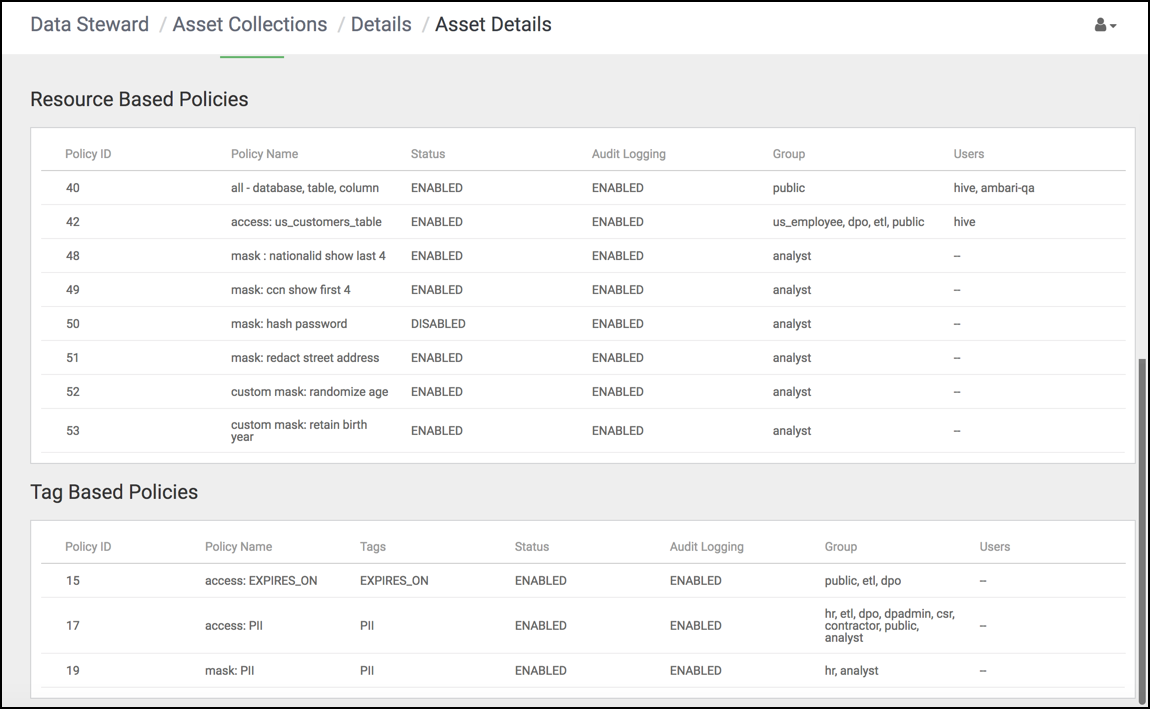Select 'mask: redact street address' policy
1150x709 pixels.
pos(305,358)
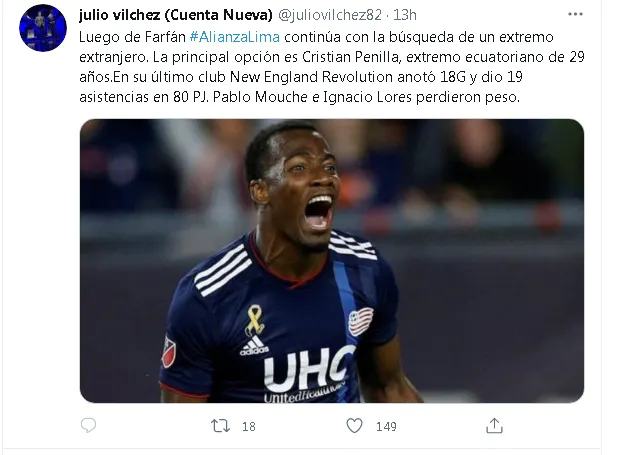View the retweet count of 18

coord(249,427)
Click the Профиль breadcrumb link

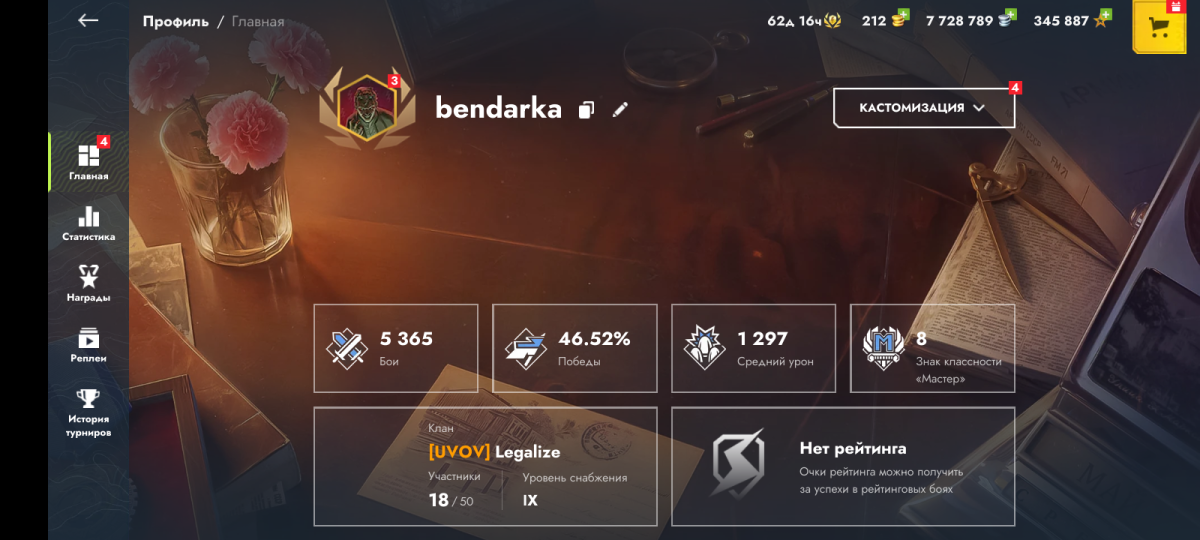pos(176,21)
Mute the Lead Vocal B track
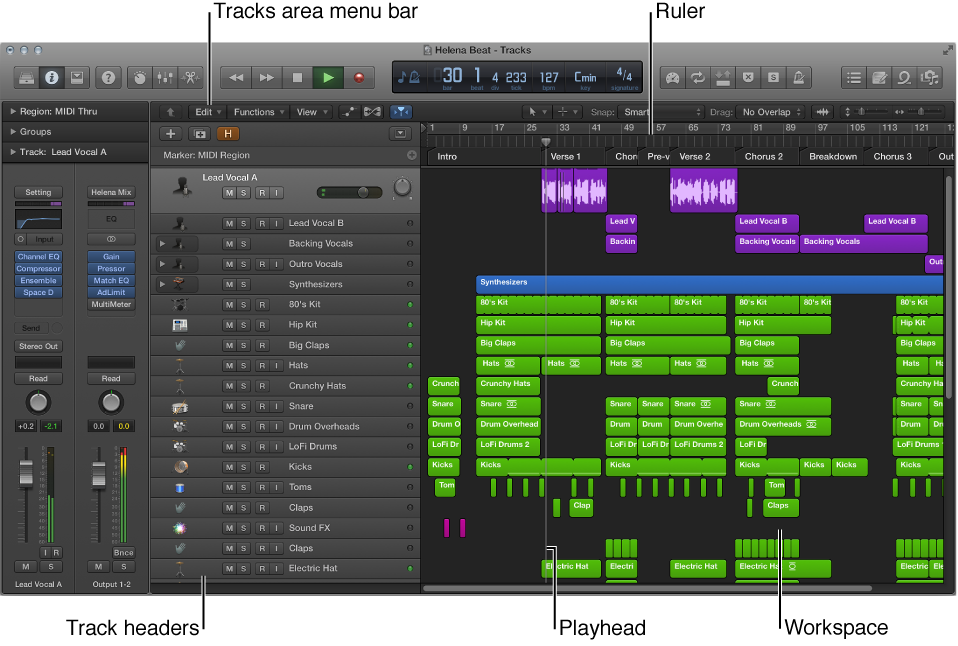The image size is (958, 646). 229,224
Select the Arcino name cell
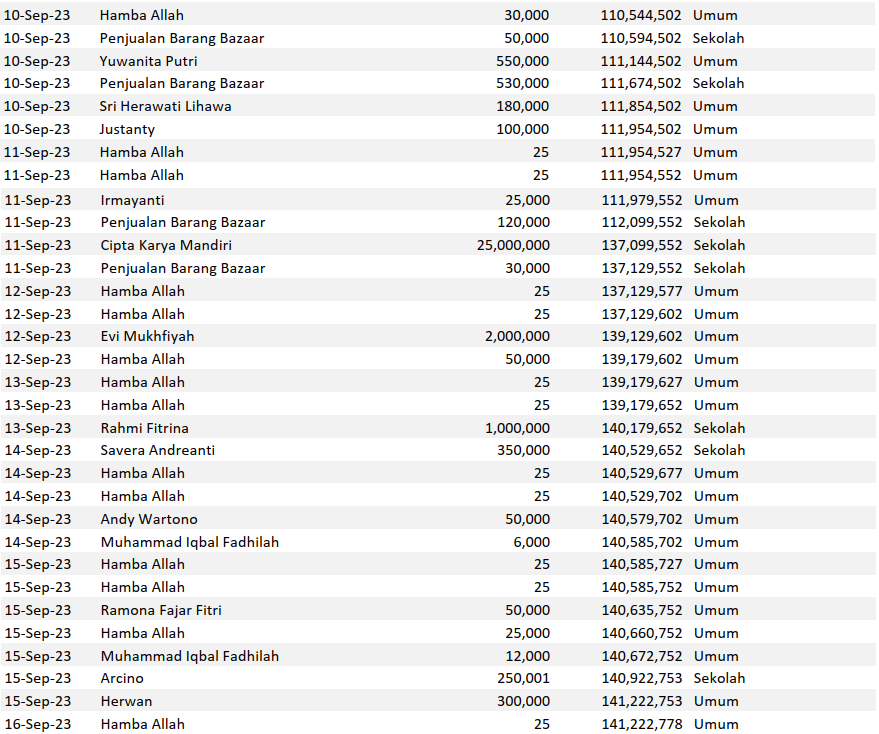This screenshot has height=734, width=879. [122, 678]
=-=-=
• [What needs to be done] Write out, please, the lines of the listing above from the one with "Click the Профиль breadcrumb link" through the very last, exactly as given and with no pictures.

• [Written answer]
Click the Профиль breadcrumb link

pos(176,21)
Mute the Lead Vocal B track
The image size is (958, 646). 229,224
Select the Arcino name cell
This screenshot has height=734, width=879. [122, 678]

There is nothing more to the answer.